=== Section Start ===

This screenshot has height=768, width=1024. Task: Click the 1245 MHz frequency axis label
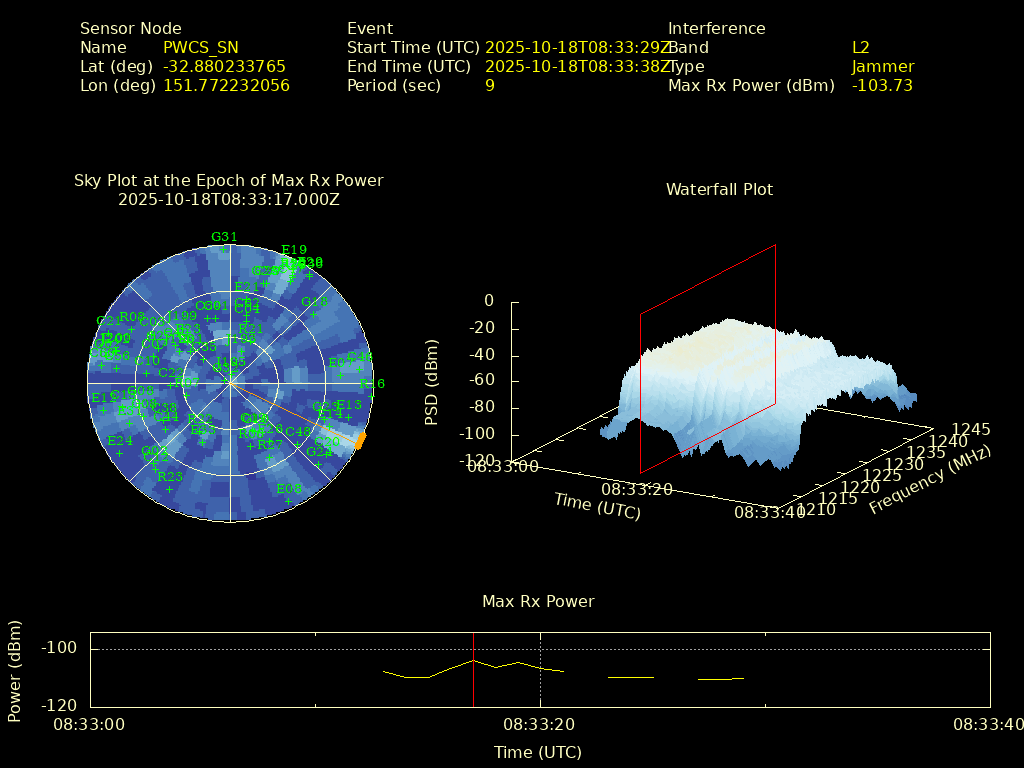(x=971, y=429)
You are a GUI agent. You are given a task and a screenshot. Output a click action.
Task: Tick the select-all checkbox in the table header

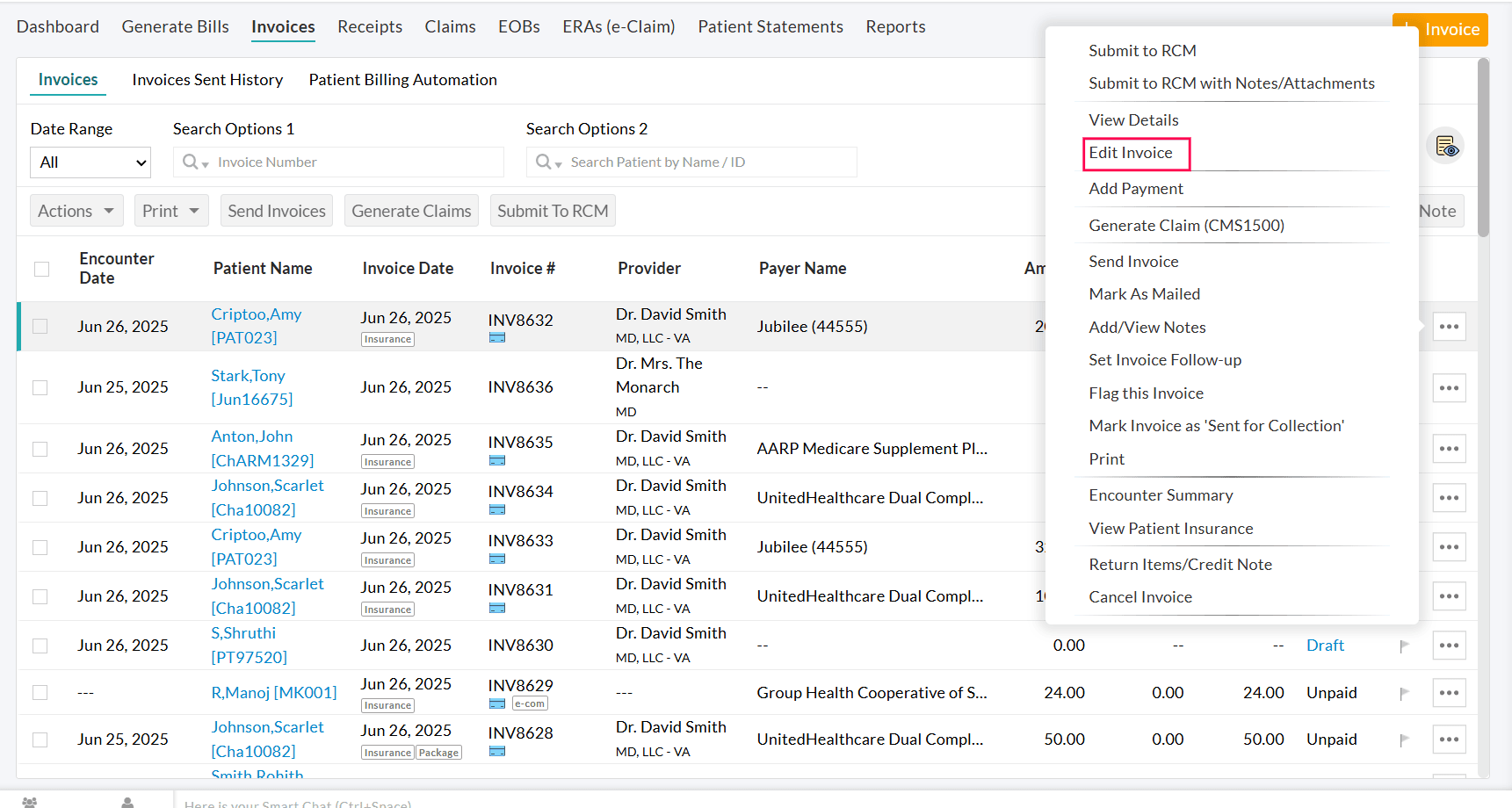tap(41, 269)
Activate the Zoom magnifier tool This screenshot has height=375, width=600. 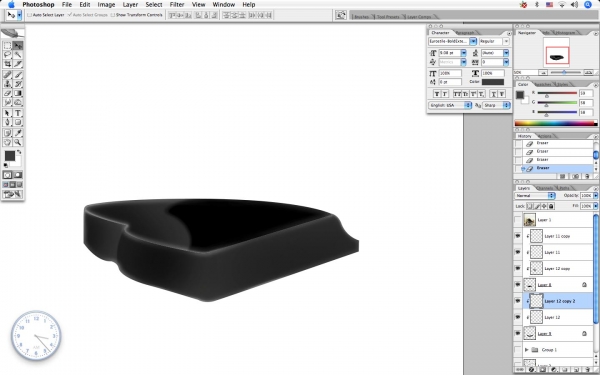pyautogui.click(x=18, y=142)
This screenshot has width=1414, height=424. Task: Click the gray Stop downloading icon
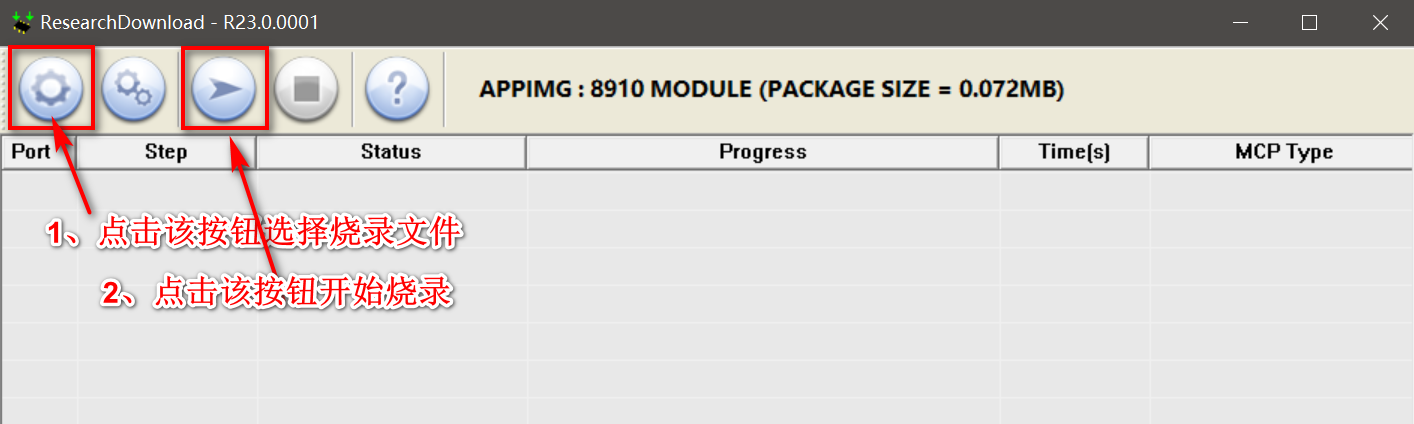click(306, 89)
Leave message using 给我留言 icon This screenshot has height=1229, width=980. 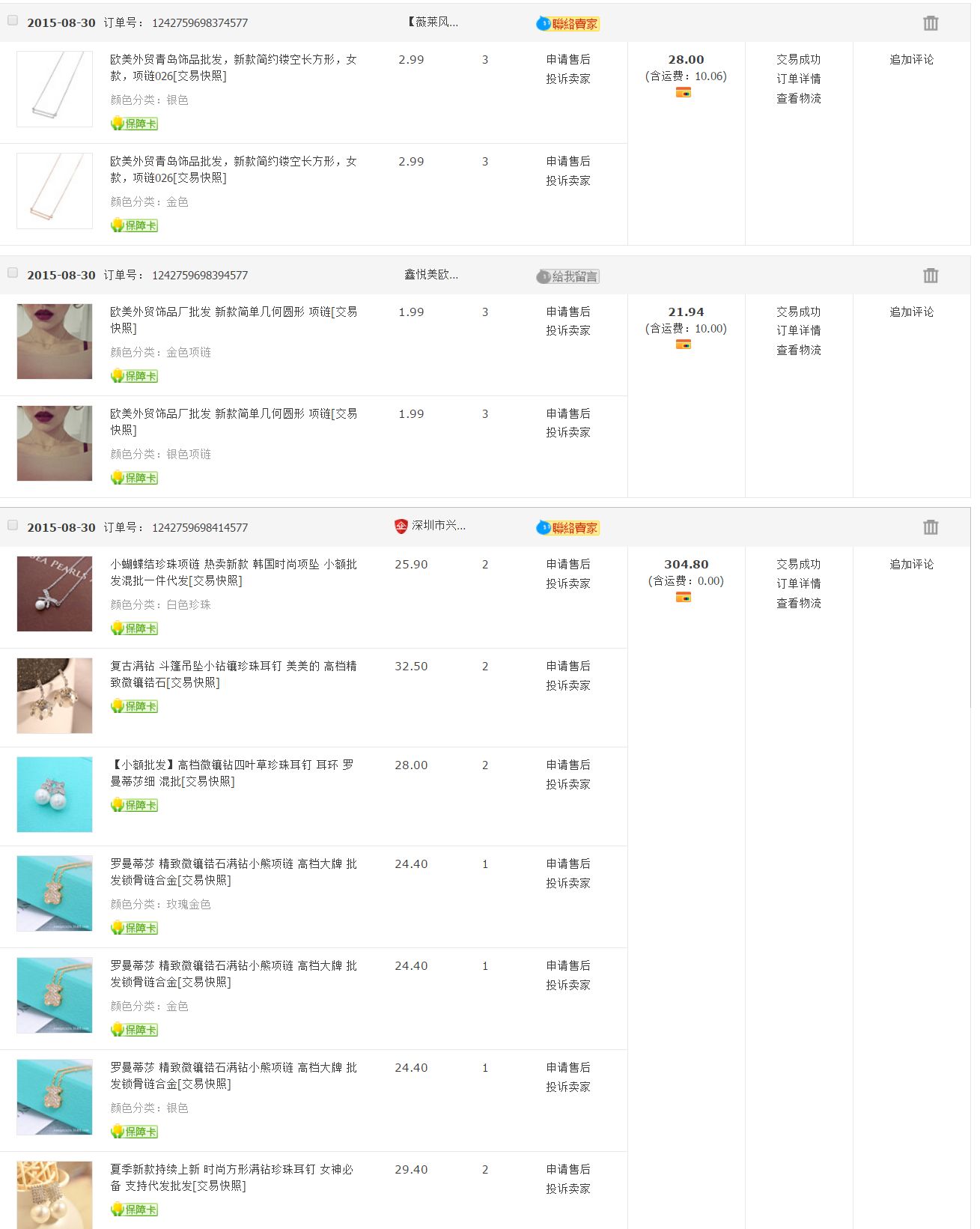[567, 276]
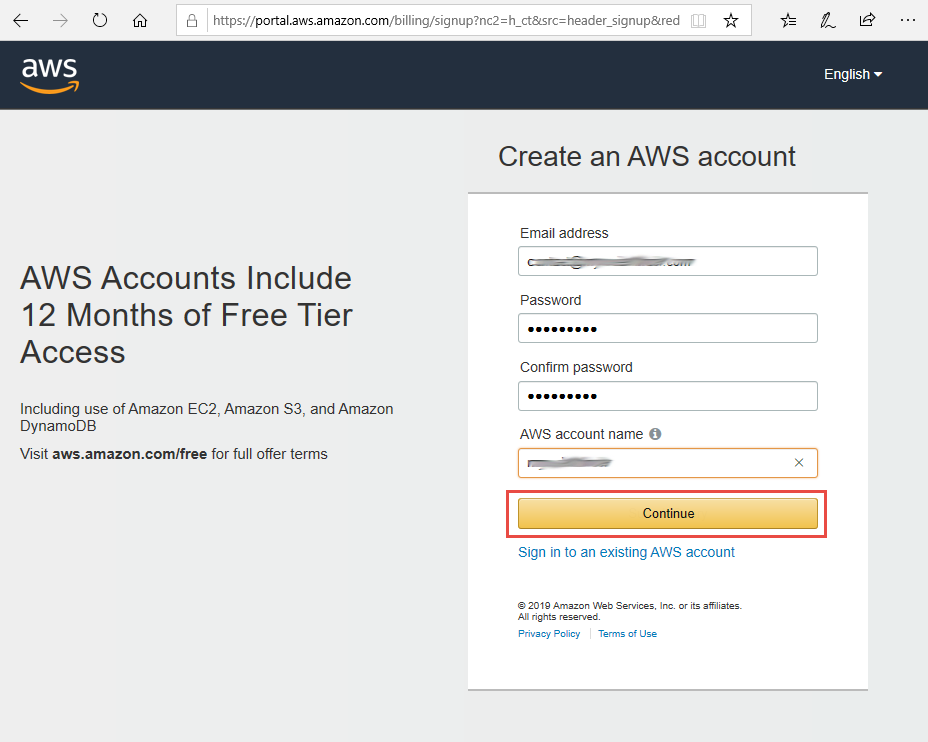Reload the page with refresh icon
Image resolution: width=928 pixels, height=742 pixels.
(x=100, y=21)
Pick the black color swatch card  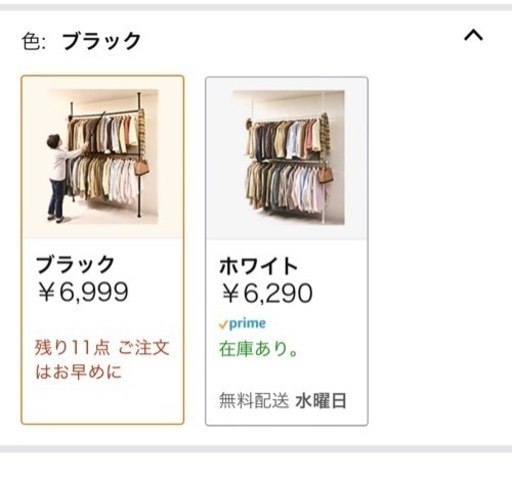(102, 250)
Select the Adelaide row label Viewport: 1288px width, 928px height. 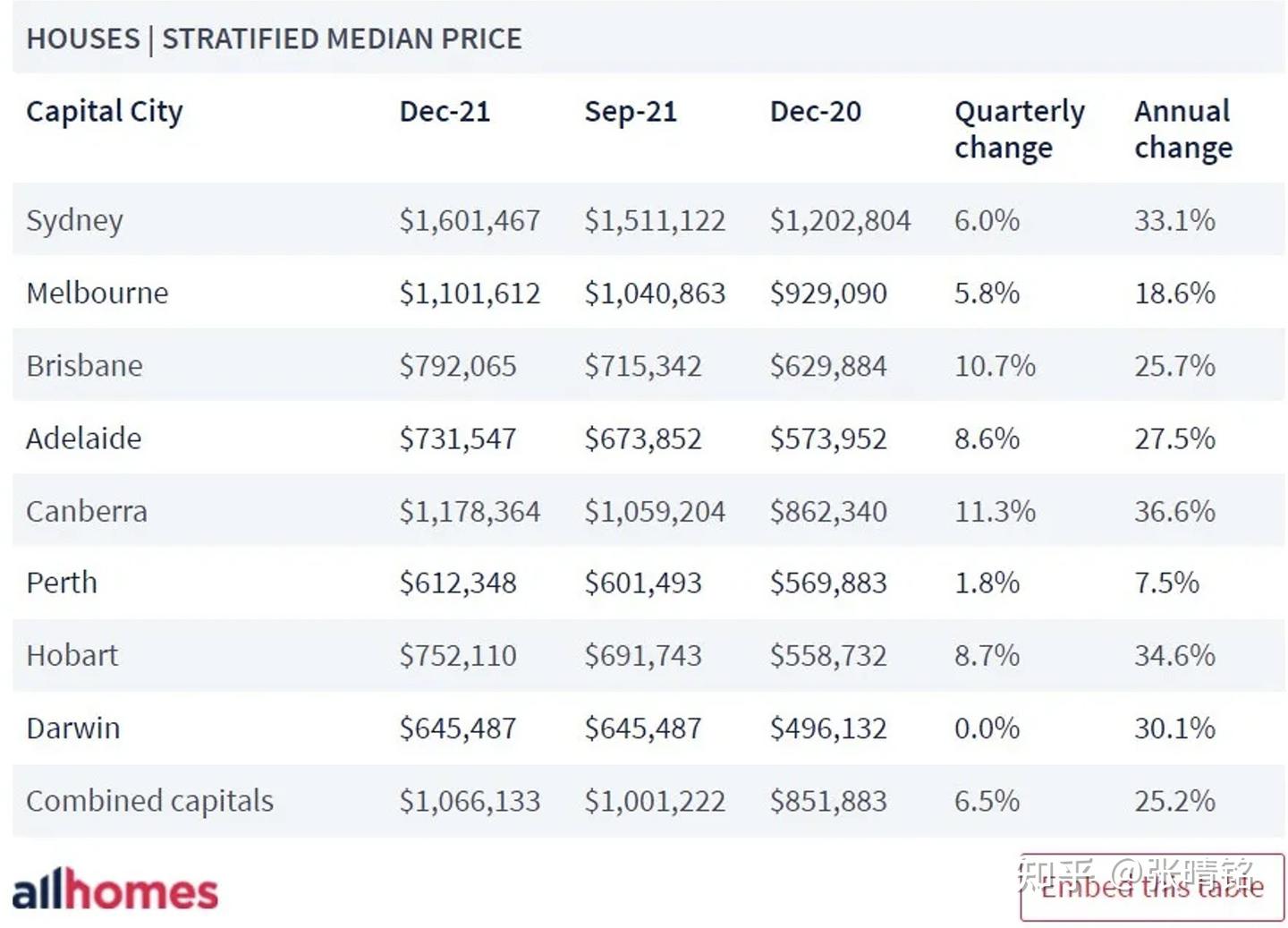click(83, 438)
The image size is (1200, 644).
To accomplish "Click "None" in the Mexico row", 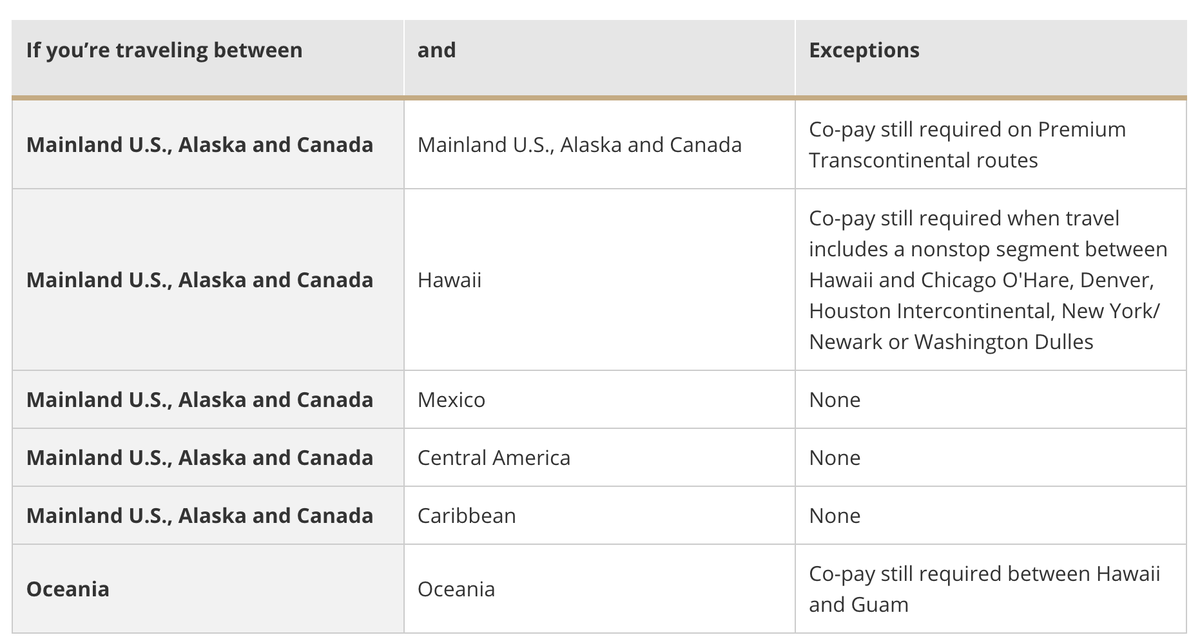I will (834, 400).
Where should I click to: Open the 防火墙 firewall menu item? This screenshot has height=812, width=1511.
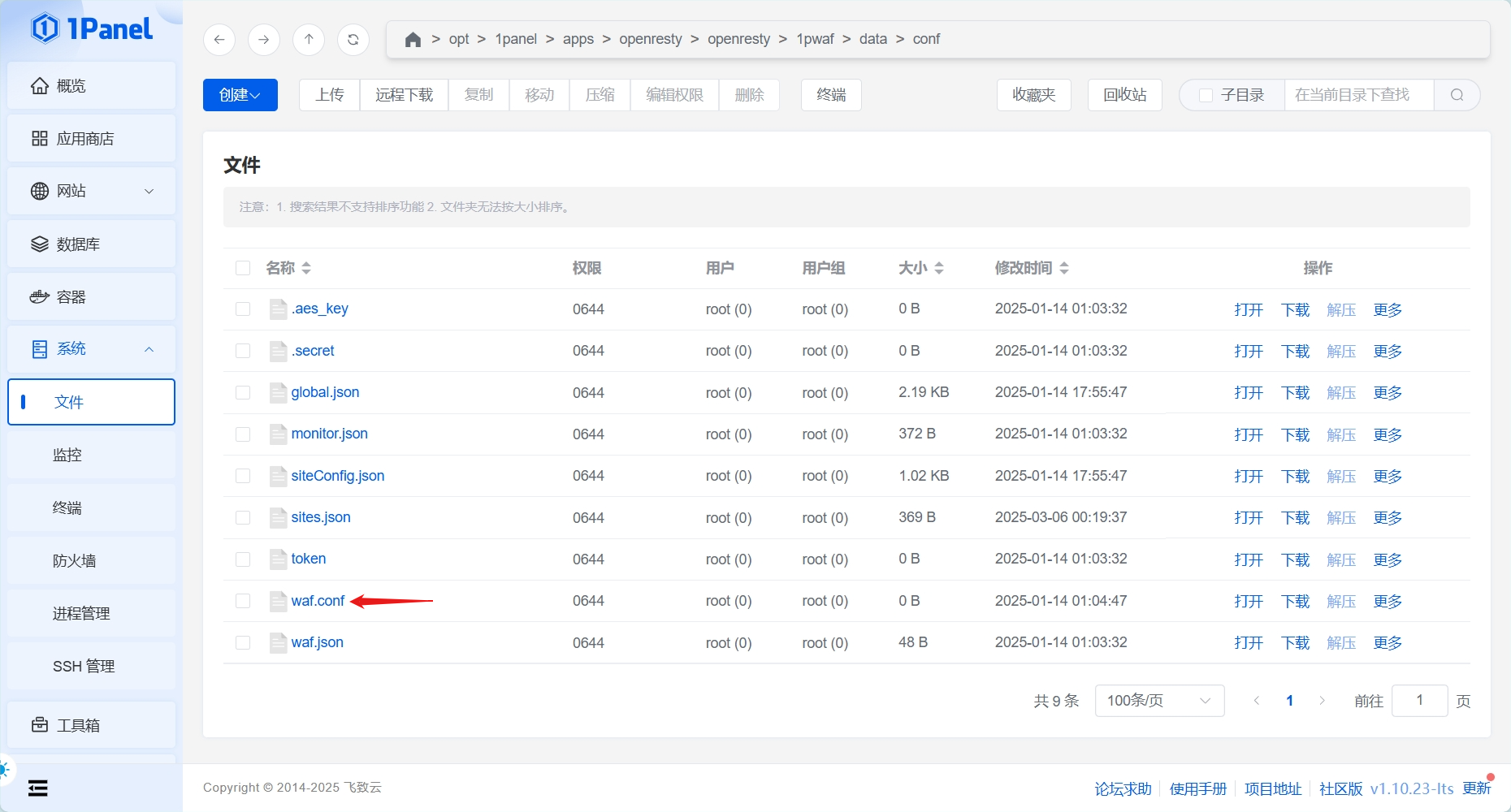click(x=75, y=560)
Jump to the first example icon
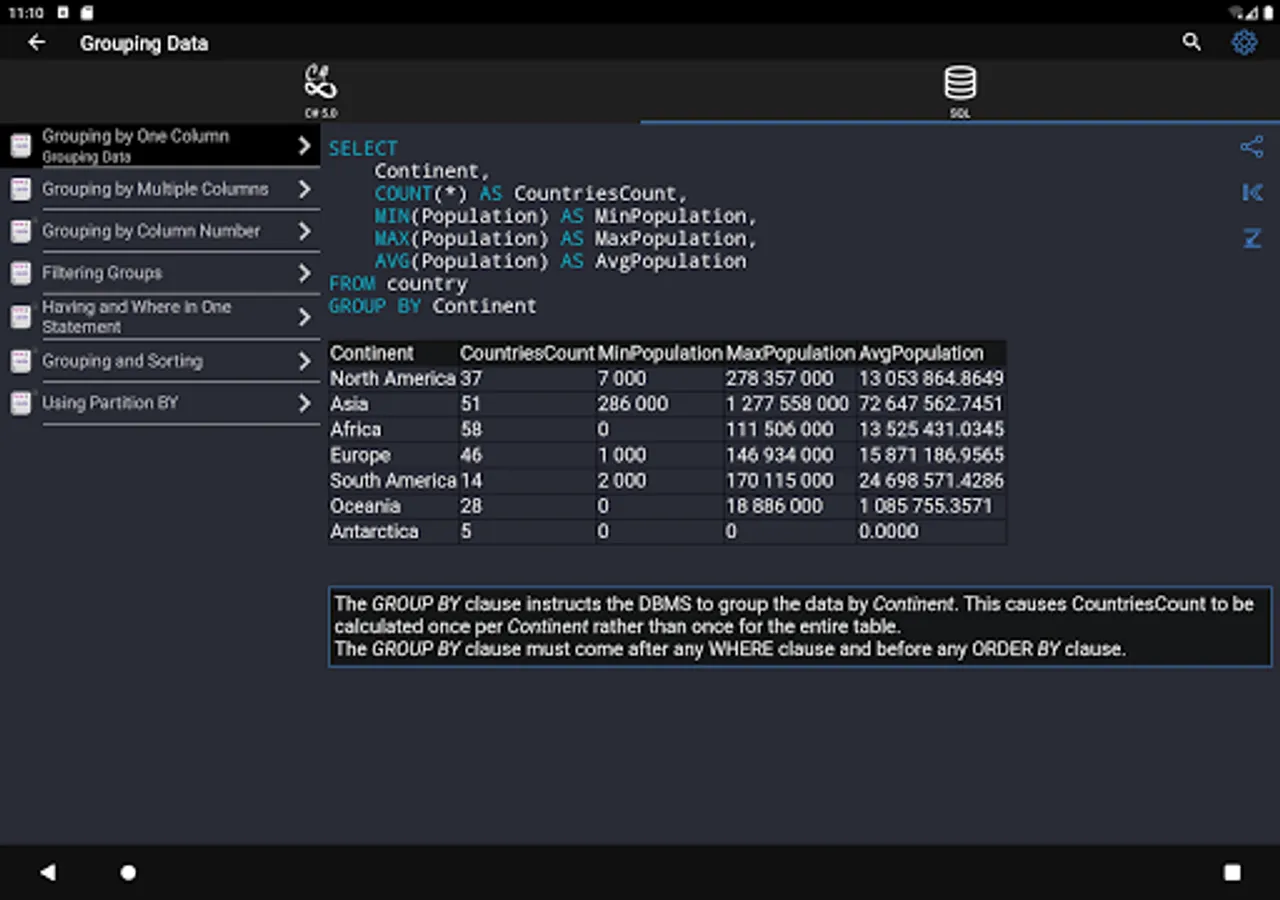Viewport: 1280px width, 900px height. coord(1251,192)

=== Section End ===

--- YOUR TASK ---
Skip the pictures and retype exactly the lines from the one that contains "Where should I" to the last line of the records.

--- EXERCISE ANSWER ---
Where should I click to: Open the 防火墙 firewall menu item? This screenshot has height=812, width=1511.
click(x=75, y=560)
Jump to the first example icon
Viewport: 1280px width, 900px height. coord(1251,192)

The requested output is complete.